▸ Working data:
+++
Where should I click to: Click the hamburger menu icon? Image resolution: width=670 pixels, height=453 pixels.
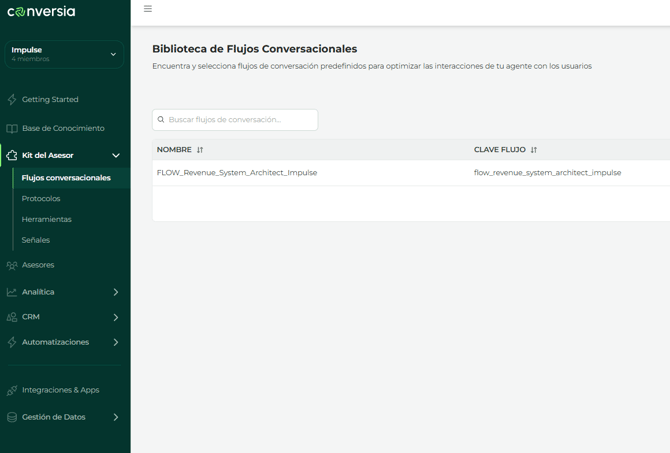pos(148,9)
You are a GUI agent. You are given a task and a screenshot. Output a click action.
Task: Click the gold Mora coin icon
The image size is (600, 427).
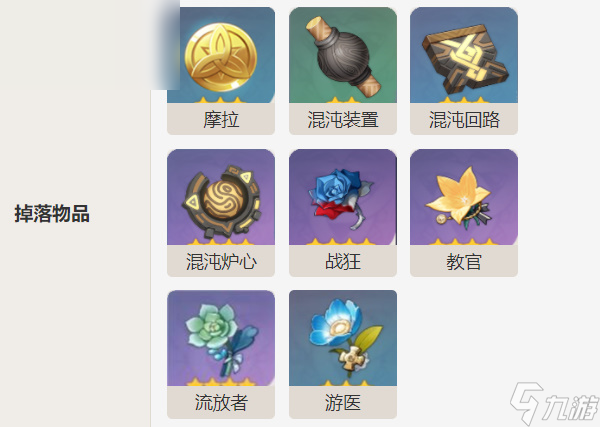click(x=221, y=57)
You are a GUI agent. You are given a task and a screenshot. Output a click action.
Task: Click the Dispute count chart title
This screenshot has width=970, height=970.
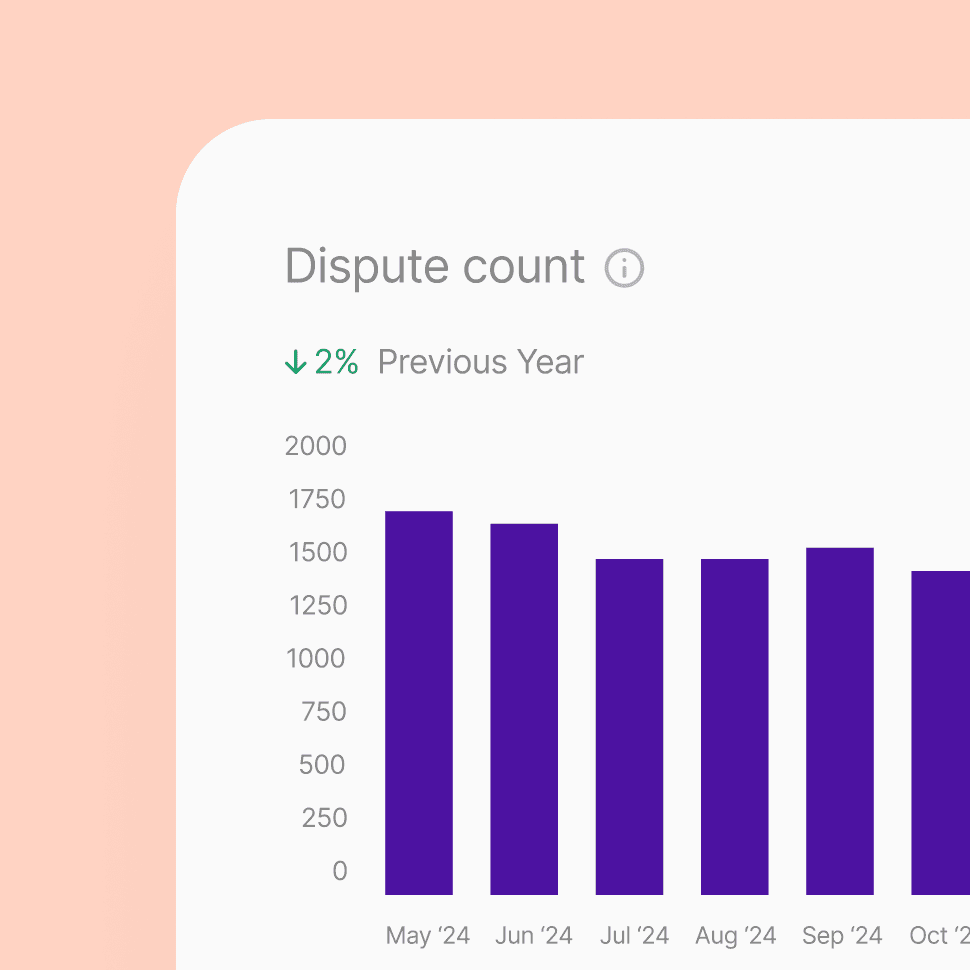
+++
▸ What you should do: An exact copy of every entry above is needed, minus the pictures.

▸ Answer space:
Where should I click to: Click the hamburger menu icon? Image resolution: width=670 pixels, height=453 pixels.
pos(148,9)
You are a GUI agent. You are given a task and a screenshot. Output a click action.
Task: Click the gold Mora coin icon
The image size is (600, 427).
click(x=221, y=57)
You are a GUI agent. You are given a task and a screenshot. Output a click action.
Task: Click the Dispute count chart title
This screenshot has width=970, height=970.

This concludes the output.